= Rosalind Ballaster =

Scholar and professor

Rosalind Margaret Ballaster (born 1962 in Bombay) is a scholar of 18th-century literature and a specialist in Georgian theatre. A Professor at Mansfield College, Oxford, she is a winner of the British Academy's Rose Mary Crawshay Prize for 2006.

==Life==
Rosalind (Ros) Ballaster obtained first class honours B.A. degree in English Language and Literature in 1984 from St Hilda's College, Oxford. In 1989, she received a doctorate in English Literature at St Cross College, Oxford. She was a visiting fellow at Harvard University (1988–1989). She joined Mansfield College as a lecturer in 1993 and became a professor in 2009. Between 2017 and 2021, she was the head of the Faculty of English Language and Literature at Oxford University. She established the Women's Studies master's degree at Oxford.

==Academics==
Ballaster's 1992 work Seductive Forms documented the transition of public perception of women from the 17th century's strong, lusty, 'natural to the 18th century's pale, passive and retiring creatures, as evidenced in the literary productions of Aphra Behn, Delarivier Manley and Eliza Haywood. In society's view, she claimed, women writing for profit was equivalent to selling their wares (i.e., their bodies), and these writers thereby increased their sales. In particular, early amatory fiction and its representation of class and gender was driven by the writers' political views.
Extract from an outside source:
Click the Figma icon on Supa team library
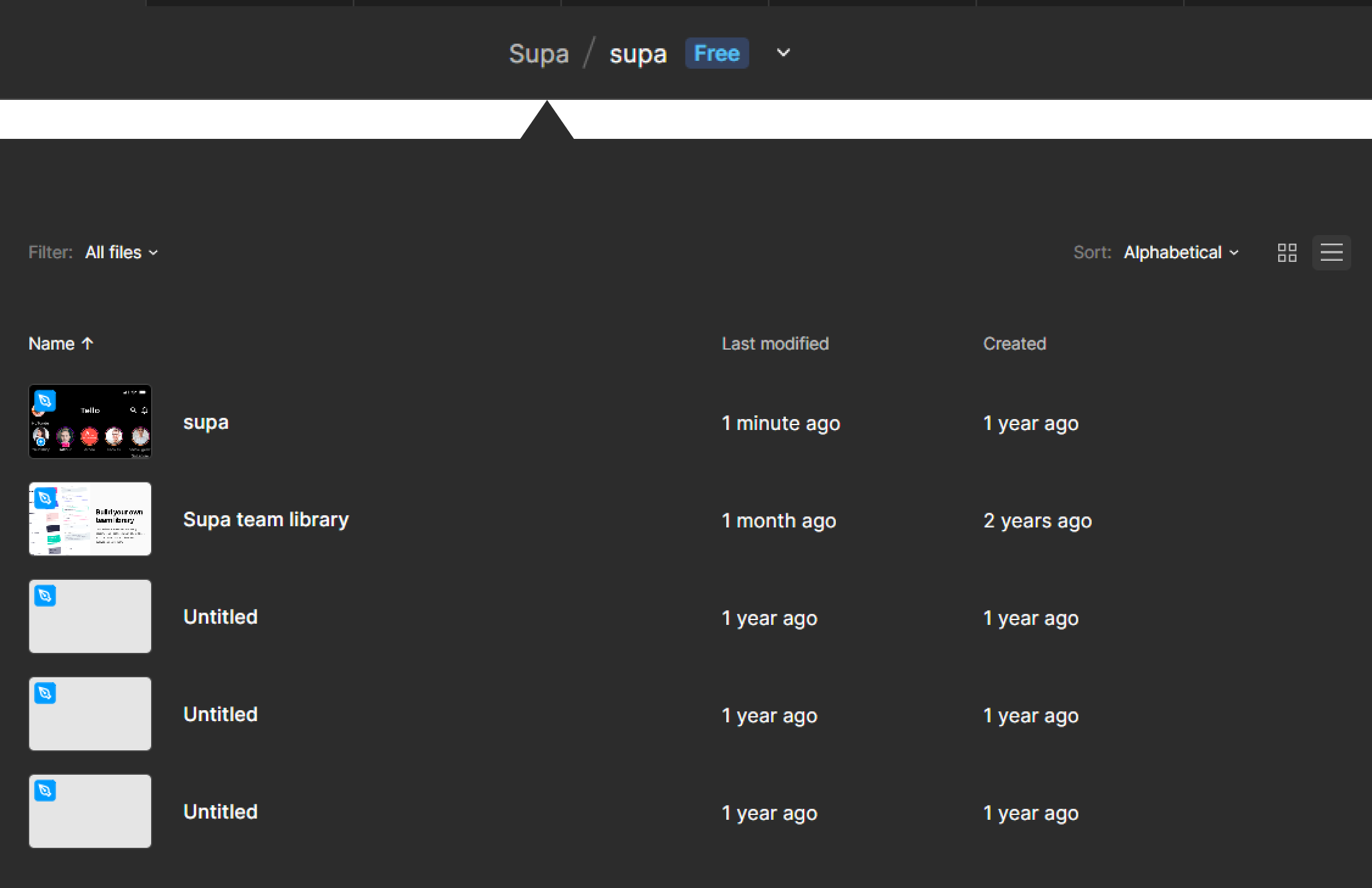The width and height of the screenshot is (1372, 888). pos(46,497)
The split between Tory and Whig viewpoints was demonstrated by Behn and Manley (who sought Tory patronage): a female victim of love would have a beheaded Stuart king, for example, or the suffering of a virtuous woman might parallel the troubles of a Catholic. But where Behn's viewpoint moved between the male gaze and female feeling, and Manley might satirise the Whigs for corruption, Haywood would reduce the scope of women's agency to the domestic, passive and punished if they rebelled.
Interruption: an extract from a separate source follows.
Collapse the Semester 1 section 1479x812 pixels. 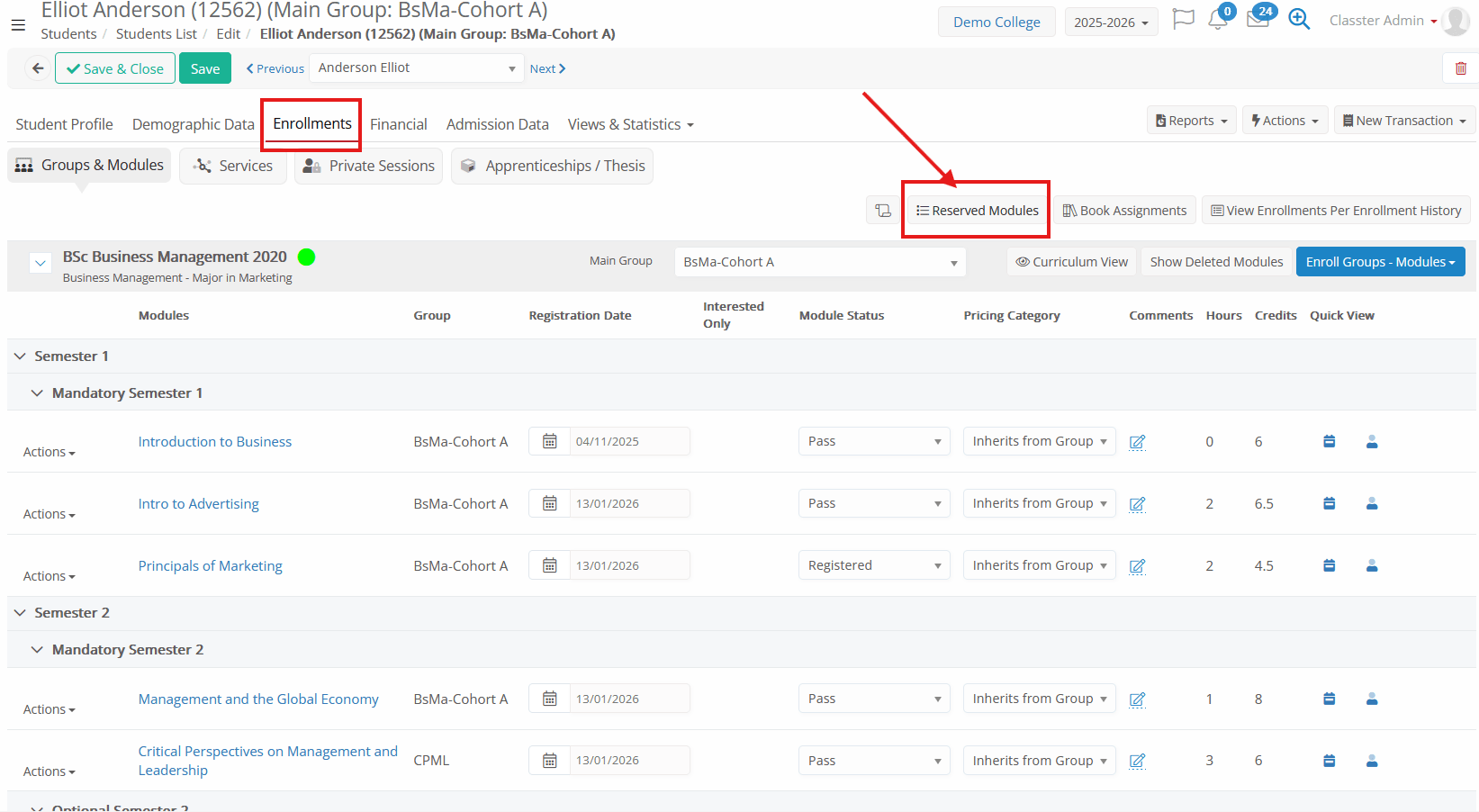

In 2005, Ballaster published two books (Fables of the East: Selected Tales 1662–1785; Fabulous Orients: Fictions of the East in England 1662–1785) on literature from Asia, its influence on English literature and the reimagining of the East by the British in the 17th and 18th centuries. She showed the transmission of the stories into French and thence to English, covering not only notable works such as Galland's Arabian Nights, but also less known ones from Eliza Haywood and Giovanni Paolo Marana. A critic noted that while stories with narrative energy and good writing tended to be well-received, those that extravagantly adopted orientalist tropes (harems, castrations and their ilk), as exemplified by Haywood's History of the Christian Eunuch or James Ridleys' The Adventures of Urad, have travelled less well, despite Ballaster's championing. She also set the stage for the various uses of the stories – social, religious or political commentary or satire, and expanded both the range of texts and sources across the two books.
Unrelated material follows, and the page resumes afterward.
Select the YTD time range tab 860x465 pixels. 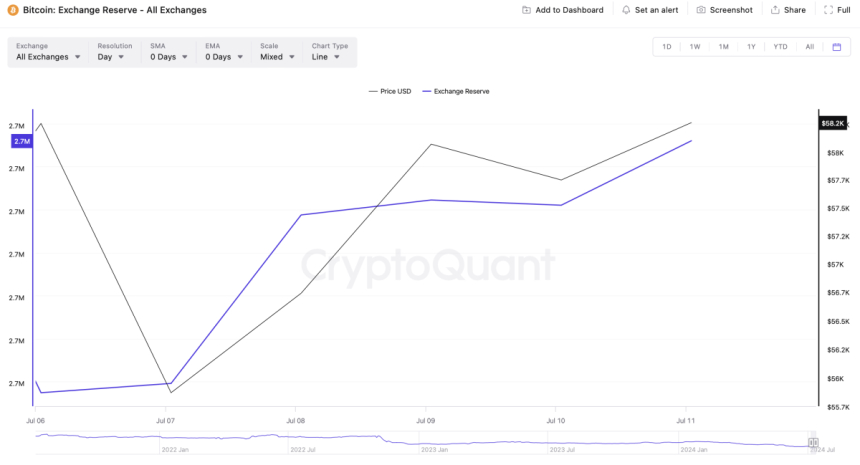click(x=780, y=47)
In 2019, she began a project Opening the Edgeworth Papers, investigating the archive of papers of Maria Edgeworth at the Bodleian library.

==Selected works==
- "Fictions of Presence: Theatre and Novel in Eighteenth-Century Britain" (2020)
- Ballaster, Ros (2010). "The History of British Women's Writing, 1690-1750"
- "Fabulous Orients: Fictions of the East in England, 1662-1785" (2005)
- "Fables of the East: Selected Tales 1662-1785" (2005)
- "Seductive Forms: Women's Amatory Fiction 1684–1740" (1992)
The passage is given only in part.